En Navidad, con la recreación de un abeto de luces aposentada en su centro y con el clima gélido que identifica a Santiago casi tanto como El Camino, la plaza adquiere una dimensión diferente, con la fachada de la catedral iluminada y ese faro en su campanario que transmite su fulgor durante todo el año jubilar. La plaza supura, para quien se sitúa en su epicentro, una sensación de iluminación en su más amplio sentido, externa e interna.
Antes nos referíamos a callejear por Santiago, a dejarse llevar. Así se descubre que tiene mucho más de que presumir que su icónica catedral, que desde sus ramificaciones como la calle de los Francos o de la Villar, además de entrar en restaurantes recomendables como A noiesa o Mesón 42, se puede acceder a la única iglesia dedicada en España a Santa María Salomé, la madre del apóstol Santiago, el que ha convertido en cosmopolita a la ciudad que ostenta su nombre. Y allí buscar los dos ángeles con gafas. Yo todavía no los he encontrado.
Rúa de Oliveira, la calle más estrecha de Galicia
También se puede aparecer en la rúa de Oliveira, la calle más estrecha de Galicia, cuyo escaso encanto reside en que ronda los 70 centímetros de anchura. O adentrarse en la iglesia de San Fiz de Solovio, la considerada más antigua de la ciudad, donde residía en la anacoreta Paio y en cuya fachada aparece, en plena representación de la adoración a Jesús en brazos de una virgen sedente, el mecenas de la obra.
Del mismo modo puedes bordear el monasterio de las benedictinas, junto al templo dedicado al fundador de la orden, San Benito, tratando de hallar el torno por el que se intercambia alguna de sus elaboraciones, como la emblemática tarta de Santiago, por dinero para mantener su austero estilo de vida de trabajo y oración. De paso, cuentas con la posibilidad de detenerte y buscar mesa en una chocolatería situada en su parte posterior que tiene entrada por dos calles.

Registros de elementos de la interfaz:
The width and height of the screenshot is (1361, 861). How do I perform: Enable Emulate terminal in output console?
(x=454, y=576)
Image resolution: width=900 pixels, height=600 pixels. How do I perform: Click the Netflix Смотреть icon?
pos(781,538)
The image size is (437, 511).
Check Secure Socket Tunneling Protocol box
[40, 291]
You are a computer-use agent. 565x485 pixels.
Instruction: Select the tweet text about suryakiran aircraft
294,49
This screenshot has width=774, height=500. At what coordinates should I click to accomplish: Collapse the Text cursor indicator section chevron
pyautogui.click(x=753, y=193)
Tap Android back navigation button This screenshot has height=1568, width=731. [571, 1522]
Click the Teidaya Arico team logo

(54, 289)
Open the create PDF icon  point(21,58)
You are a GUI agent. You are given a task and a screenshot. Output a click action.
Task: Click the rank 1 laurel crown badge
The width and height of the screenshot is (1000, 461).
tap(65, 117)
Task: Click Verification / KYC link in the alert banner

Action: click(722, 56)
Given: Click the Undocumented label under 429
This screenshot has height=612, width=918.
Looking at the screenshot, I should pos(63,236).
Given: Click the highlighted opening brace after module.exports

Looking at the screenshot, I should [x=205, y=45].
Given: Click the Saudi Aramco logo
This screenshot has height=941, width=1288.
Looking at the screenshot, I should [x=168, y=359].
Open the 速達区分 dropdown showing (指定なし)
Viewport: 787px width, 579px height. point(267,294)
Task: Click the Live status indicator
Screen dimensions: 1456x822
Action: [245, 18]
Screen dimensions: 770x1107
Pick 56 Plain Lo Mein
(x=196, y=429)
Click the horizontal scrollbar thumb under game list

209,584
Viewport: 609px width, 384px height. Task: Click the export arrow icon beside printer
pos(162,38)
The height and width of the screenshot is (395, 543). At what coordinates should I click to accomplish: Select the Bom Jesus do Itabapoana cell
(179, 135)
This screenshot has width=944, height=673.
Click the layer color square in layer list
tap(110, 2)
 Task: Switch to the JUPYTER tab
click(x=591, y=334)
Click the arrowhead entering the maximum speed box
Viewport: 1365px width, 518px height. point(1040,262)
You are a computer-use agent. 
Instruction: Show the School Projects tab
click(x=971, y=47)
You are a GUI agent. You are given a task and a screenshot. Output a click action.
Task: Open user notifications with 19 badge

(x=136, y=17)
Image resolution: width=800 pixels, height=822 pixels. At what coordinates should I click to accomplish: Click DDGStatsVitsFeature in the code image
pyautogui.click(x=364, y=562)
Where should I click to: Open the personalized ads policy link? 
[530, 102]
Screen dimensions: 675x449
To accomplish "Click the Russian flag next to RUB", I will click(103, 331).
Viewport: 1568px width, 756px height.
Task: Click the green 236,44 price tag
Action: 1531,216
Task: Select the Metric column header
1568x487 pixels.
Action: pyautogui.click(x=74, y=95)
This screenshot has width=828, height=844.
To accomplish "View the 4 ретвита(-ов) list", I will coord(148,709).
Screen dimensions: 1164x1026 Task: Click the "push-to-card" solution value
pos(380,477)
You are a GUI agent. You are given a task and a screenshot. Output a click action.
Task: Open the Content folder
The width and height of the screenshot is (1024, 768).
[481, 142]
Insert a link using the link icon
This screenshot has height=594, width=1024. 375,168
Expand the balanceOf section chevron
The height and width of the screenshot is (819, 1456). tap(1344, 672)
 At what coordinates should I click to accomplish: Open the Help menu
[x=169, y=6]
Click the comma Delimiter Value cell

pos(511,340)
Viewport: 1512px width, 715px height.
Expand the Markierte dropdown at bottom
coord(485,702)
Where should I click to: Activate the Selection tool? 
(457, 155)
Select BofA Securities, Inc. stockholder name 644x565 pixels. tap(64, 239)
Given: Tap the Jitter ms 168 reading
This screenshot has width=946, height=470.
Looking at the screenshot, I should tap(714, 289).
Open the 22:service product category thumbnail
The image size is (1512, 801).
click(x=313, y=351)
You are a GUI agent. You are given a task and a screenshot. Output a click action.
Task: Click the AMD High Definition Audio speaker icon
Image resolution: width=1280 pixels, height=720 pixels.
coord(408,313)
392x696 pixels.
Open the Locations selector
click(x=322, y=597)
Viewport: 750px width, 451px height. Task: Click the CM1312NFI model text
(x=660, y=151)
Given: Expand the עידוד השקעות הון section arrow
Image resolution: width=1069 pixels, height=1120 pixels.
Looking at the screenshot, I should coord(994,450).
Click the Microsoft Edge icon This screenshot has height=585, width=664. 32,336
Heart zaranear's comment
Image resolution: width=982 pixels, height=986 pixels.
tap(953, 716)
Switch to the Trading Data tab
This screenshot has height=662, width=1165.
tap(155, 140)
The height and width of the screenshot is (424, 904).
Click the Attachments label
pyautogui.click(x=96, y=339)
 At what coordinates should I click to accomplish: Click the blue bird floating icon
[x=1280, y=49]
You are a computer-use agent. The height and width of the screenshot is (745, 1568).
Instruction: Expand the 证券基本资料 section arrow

(TAREAS):
1 - Explica, en una a tres oraciones y según el pasaje sobre Santiago, por qué las benedictinas intercambian algunas de sus elaboraciones por dinero.
2 - Según el pasaje sobre Santiago, ¿a quién está dedicada la única iglesia de España que menciona?
3 - Copia del pasaje sobre Santiago el fragmento que empieza en "Del mismo modo" y termina en "por dos calles.".
Los registros provienen de una fuente distinta.

(RESPUESTAS POR TAREA):
1 - Las benedictinas intercambian elaboraciones como la tarta de Santiago por dinero para mantener su austero estilo de vida de trabajo y oración.

2 - Está dedicada a Santa María Salomé, la madre del apóstol Santiago.

3 -
Del mismo modo puedes bordear el monasterio de las benedictinas, junto al templo dedicado al fundador de la orden, San Benito, tratando de hallar el torno por el que se intercambia alguna de sus elaboraciones, como la emblemática tarta de Santiago, por dinero para mantener su austero estilo de vida de trabajo y oración. De paso, cuentas con la posibilidad de detenerte y buscar mesa en una chocolatería situada en su parte posterior que tiene entrada por dos calles.